Saved data entries:
===============
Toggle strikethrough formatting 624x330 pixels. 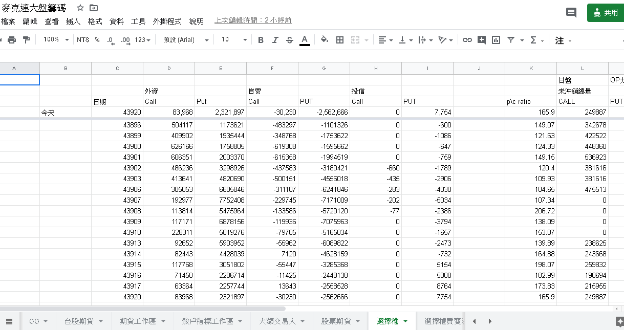tap(290, 40)
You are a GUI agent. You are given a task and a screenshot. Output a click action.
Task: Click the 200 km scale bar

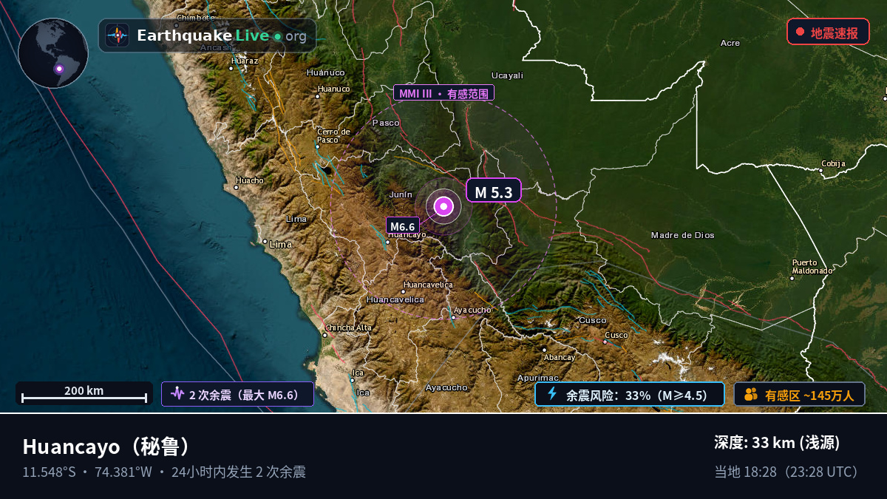(84, 393)
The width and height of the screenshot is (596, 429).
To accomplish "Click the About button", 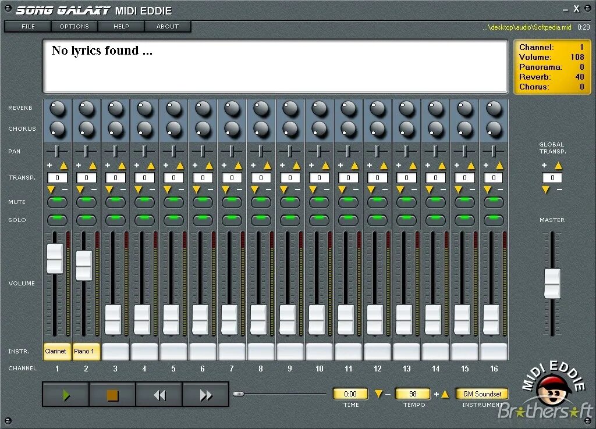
===============
REQUIRED WORK: The pictures stay out; repeat exactly the lines from the one with "Task: Click the 200 km scale bar" to the end of the entries above, and nothing else.

ANSWER BOX:
Task: Click the 200 km scale bar

(84, 393)
The width and height of the screenshot is (596, 429).
To accomplish "Click the About button", 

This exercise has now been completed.